======== Source data ========
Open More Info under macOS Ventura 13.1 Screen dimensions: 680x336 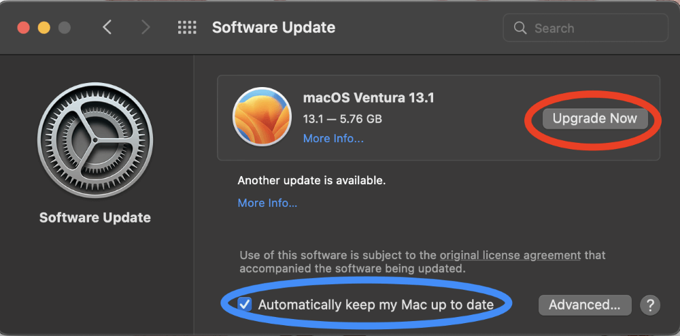tap(333, 139)
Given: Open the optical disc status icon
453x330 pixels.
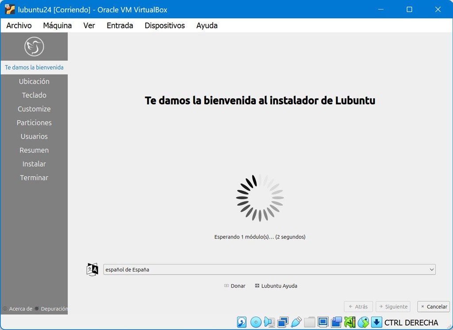Looking at the screenshot, I should coord(256,322).
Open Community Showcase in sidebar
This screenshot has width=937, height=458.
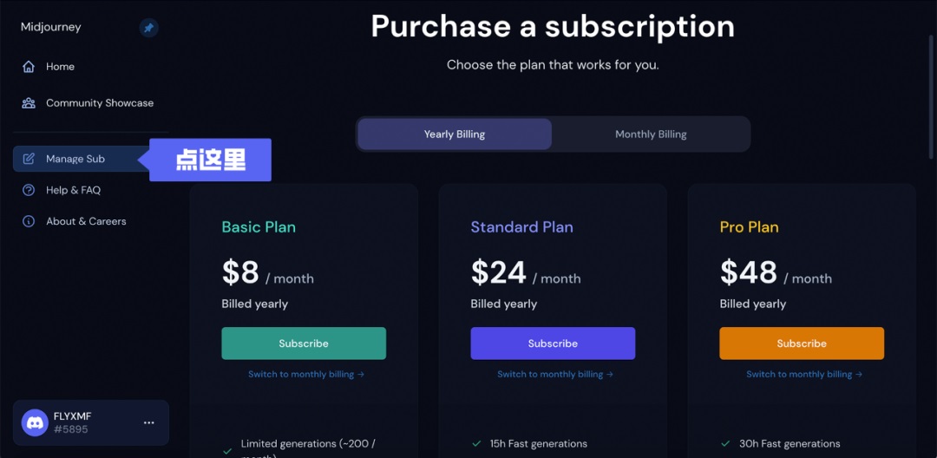click(100, 103)
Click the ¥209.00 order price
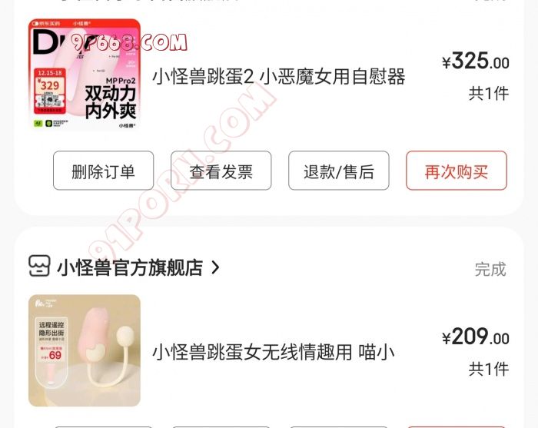This screenshot has width=538, height=428. (x=476, y=337)
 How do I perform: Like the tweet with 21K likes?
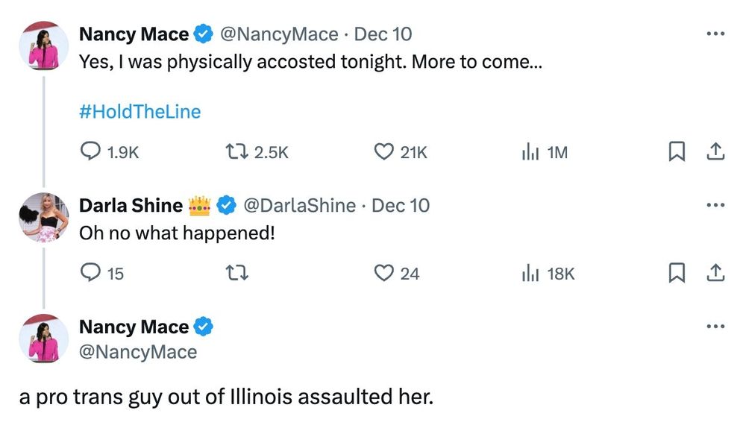(x=383, y=152)
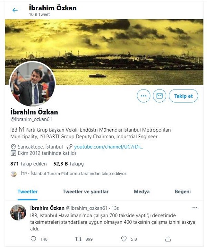Click the tweet author's small avatar
This screenshot has height=247, width=207.
[x=18, y=213]
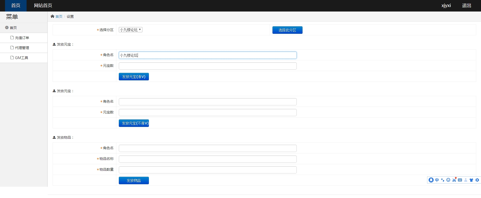Focus the 物品名称 input field
The image size is (481, 198).
coord(208,159)
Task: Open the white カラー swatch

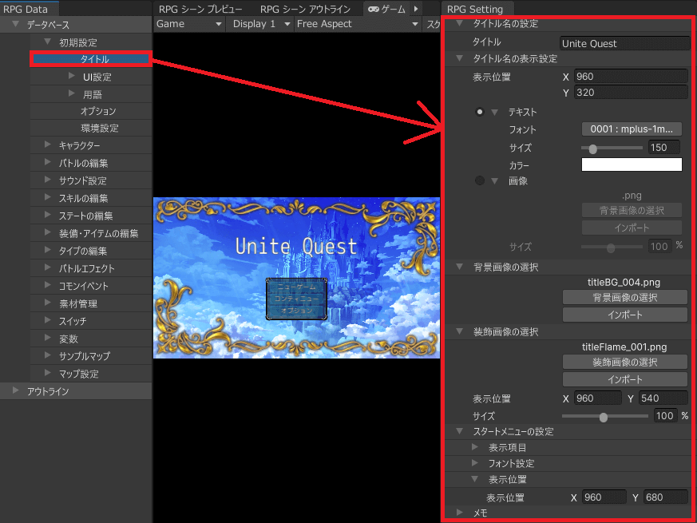Action: coord(632,165)
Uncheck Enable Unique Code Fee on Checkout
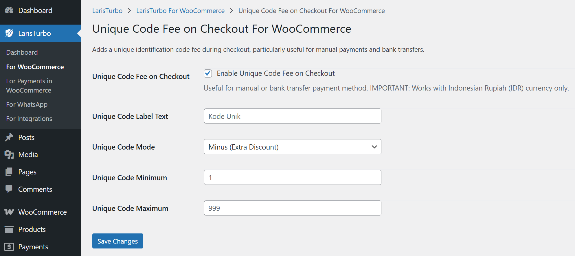 pyautogui.click(x=208, y=73)
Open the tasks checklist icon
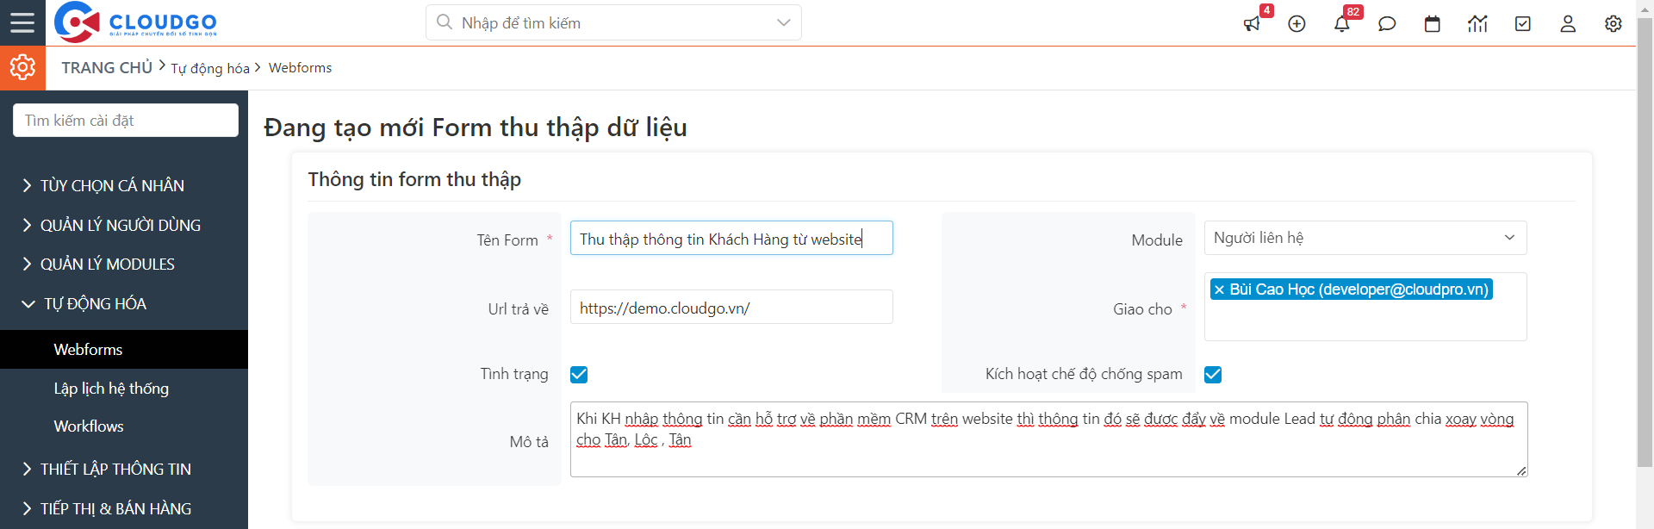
========
What is needed is a copy of every line above in which "icon" appears.

#### [Task response]
Given: Open the optical disc status icon
Open the tasks checklist icon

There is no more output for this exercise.